Horst Seehofer – ein machtpolitisches Weichei

Schmissige Auftritte ändern keine Politik. Nach dem CSU-Parteitag ist vor dem CSU-Parteitag.

Wenn die CSU ihren Parteitag in München feiert, steht der Verlierer innerhalb der Christsozialen schon fest. Es ist deren Vorsitzender Horst Seehofer. Wohlwollend könnte man sagen, er ist ein Papiertiger, tatsächlich ist er aber eher ein machtpolitisches Weichei. Die Reaktion auf den schmissigen Parteitag zeigt die Unzufriedenheit: Mit 87,2 Prozent erhielt Horst Seehofer auf dem Parteitag sein bisher schlechtestes Ergebnis.

Bellen, nicht beissen

Seit Monaten fordert, droht und widerspricht er seiner eigenen Bundesregierung, doch wenn es zum Schwur kommt, knickt er ein. Schon im Juni widersprach er Bundespräsident Joachim Gauck, als dieser meinte, Flüchtlinge müsse man „großherzig aufnehmen“. Er kündigte „drastische Anpassungen“ in Bayern an. Als die Bundeskanzlerin am 25. August faktisch das Dubliner Abkommen aussetzte, kritisierte er Merkel scharf: „Die Bundeskanzlerin hat sich meiner Überzeugung nach für eine Vision eines anderen Deutschland entschieden.“ Die Situation sei aus den Fugen geraten. Es sei ein Fehler gewesen, schob der Ingolstädter nach. Und nun? Außer Spesen nichts gewesen!

Die Kritik Seehofers an Merkel ist durchaus berechtigt. Der Schengen-Raum mit seine Personenfreizügigkeit ist eine große Errungenschaft der europäischen Einigung. Sie ist ein Freiheitsrecht von unschätzbarem Wert. Sie macht Europa durch den Einzelnen erlebbar. Sie kann aber nur bestehen, wenn die Außengrenzen des Schengen-Raums gesichert und eine unkontrollierte Zuwanderung verhindert wird. Sie kann nur dann weiter bestehen, wenn die Prüfung und Registrierung der Flüchtlinge an den Außengrenzen der EU stattfinden und gleichzeitig einheitliche Standards bei der Asylgewährung und dem Bleiberecht für Flüchtlinge gewährleistet werden.

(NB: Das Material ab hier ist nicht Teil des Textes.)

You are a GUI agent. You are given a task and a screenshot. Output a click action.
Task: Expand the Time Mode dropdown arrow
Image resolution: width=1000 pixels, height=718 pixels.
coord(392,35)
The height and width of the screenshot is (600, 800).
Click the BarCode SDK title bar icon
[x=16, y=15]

Merkel hat den Rechtsbruch vieler Schengen-Staaten, die ihre Außengrenzen nicht ausreichend gesichert haben, durch einen fast handstreichartigen Rechtsbruch innerhalb des Schengen-Raums noch getoppt. Die Einladung Merkels an die Flüchtlinge an der ungarischen Grenze war eine fatale Fehlentscheidung. Sie war weder rechtlich noch humanitär geboten.

…und die CSU macht weiter mit

Rechtlich verstieß ihr einseitiges Vorgehen mindestens gegen den Geist des Dubliner Abkommens, und humanitär hätte die deutsche Regierung vor Ort an der Grenze in Ungarn helfen können. Dort hätten die Menschen registriert werden und ein Verfahren durchlaufen müssen. Eine verantwortungsvolle Bundesregierung hätte der ungarischen Regierung personelle und finanzielle Unterstützung angeboten, aber nicht den eigenen Rechtsstaat ausgehebelt.

Flüchtlinge verhalten sich rational. Sie gehen in das Land, das ihnen die beste Perspektive bietet, dauerhaft zu bleiben. Allein unser individuelles Asylrecht und die dadurch lange Bearbeitungsdauer erhöhen diese Chancen gegenüber anderen Schengen-Ländern. Seit Ende August ist das Dubliner Abkommen nur noch Makulatur. Jetzt droht der Rückfall in die Nationalstaatlichkeit und in die flächendeckende Einführung von Grenzkontrollen. Dann ist der Schengen-Raum endgültig am Ende.

Diese Entwicklung kann Merkel nur noch schwer heilen. Selbst wenn sie jetzt eine Regelung mit der Türkei erzielt, dass dort die Grenzen besser gesichert werden: Allein der Umstand, dass die Regierung in Berlin den Überblick verloren hat, wie viele Flüchtlinge und wer zu uns kommt, ist bereits ihr Offenbarungseid. Man stelle sich diese Situation in Zeiten einer rot-grünen Bundesregierung vor. Die Union hätte den Regierungschef mindestens als Versager dargestellt.

Und jetzt macht die CSU in der Regierung diesen Schlamassel weiter mit, anstatt die Regierung zu verlassen. Deshalb kann Seehofer auf dem Parteitag eine noch so schmissige Rede halten. Am Ende gilt: Hinten sind die Enten fett. Wer die Lippen spitzt, muss auch pfeifen.